When you repeat the entries, reproduce each line exactly and omit every picture.

-------- Provided data

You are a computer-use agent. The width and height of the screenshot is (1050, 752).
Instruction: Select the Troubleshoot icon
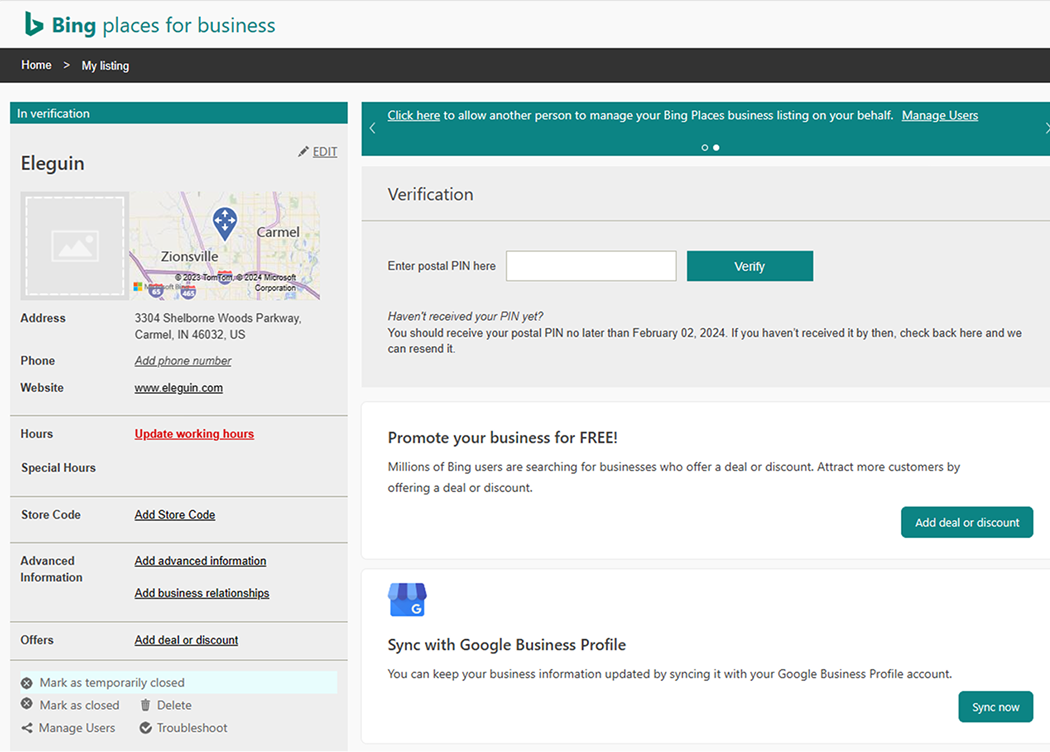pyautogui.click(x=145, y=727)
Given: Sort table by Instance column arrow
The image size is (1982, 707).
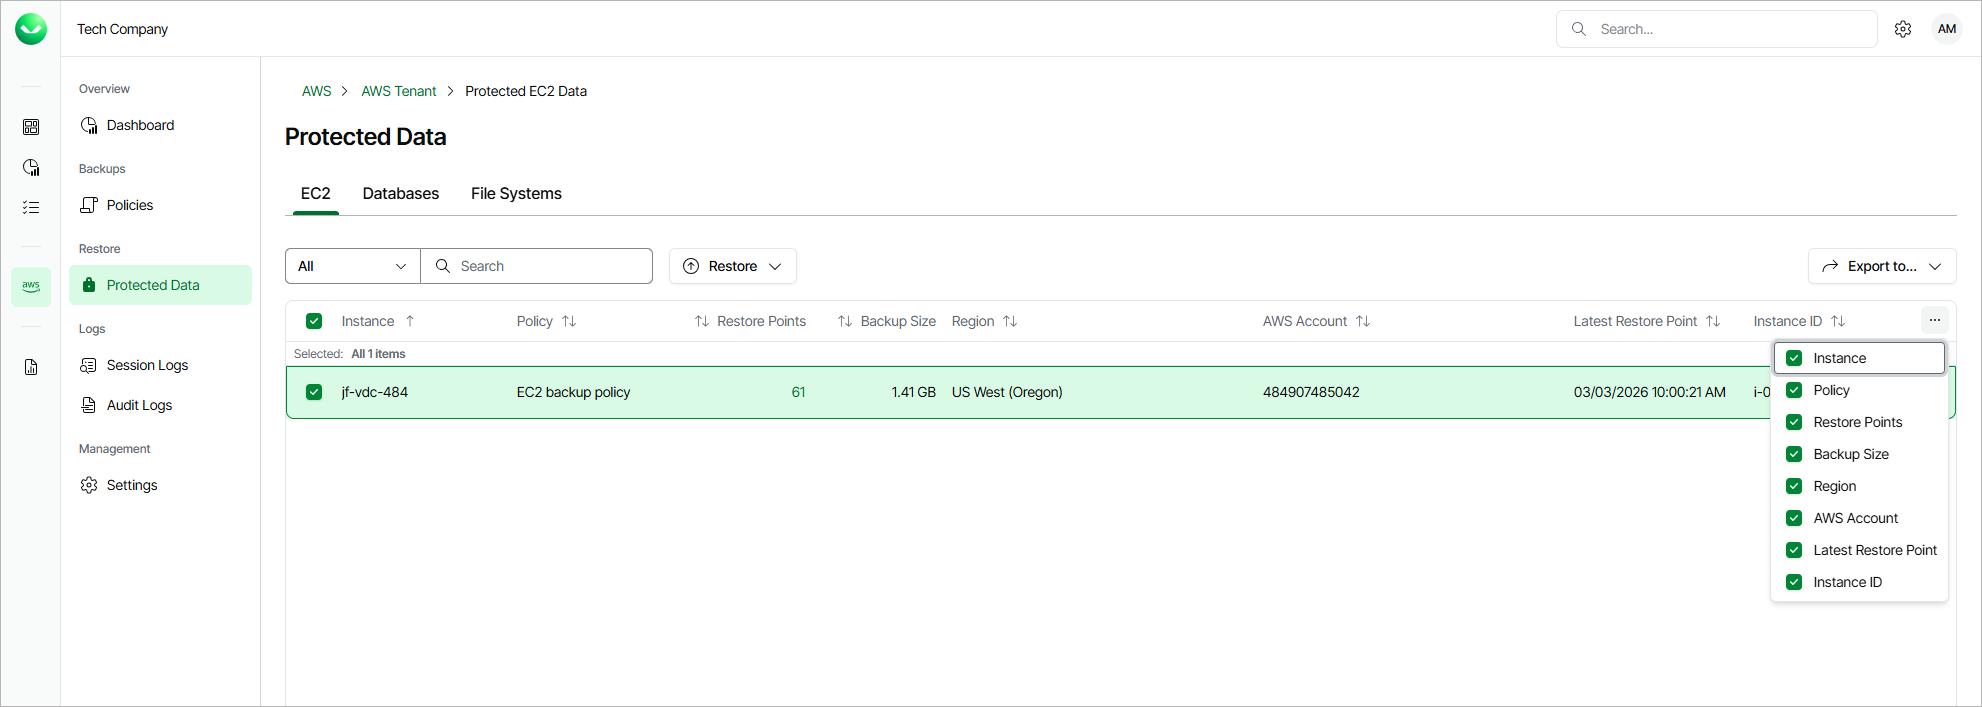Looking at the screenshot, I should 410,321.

----------------

▶ _Output for this task_
You are a computer-use agent. The width and height of the screenshot is (1050, 752).
Instruction: Select the Troubleshoot icon
pyautogui.click(x=145, y=727)
Given: Sort table by Instance column arrow
The image size is (1982, 707).
Looking at the screenshot, I should 410,321.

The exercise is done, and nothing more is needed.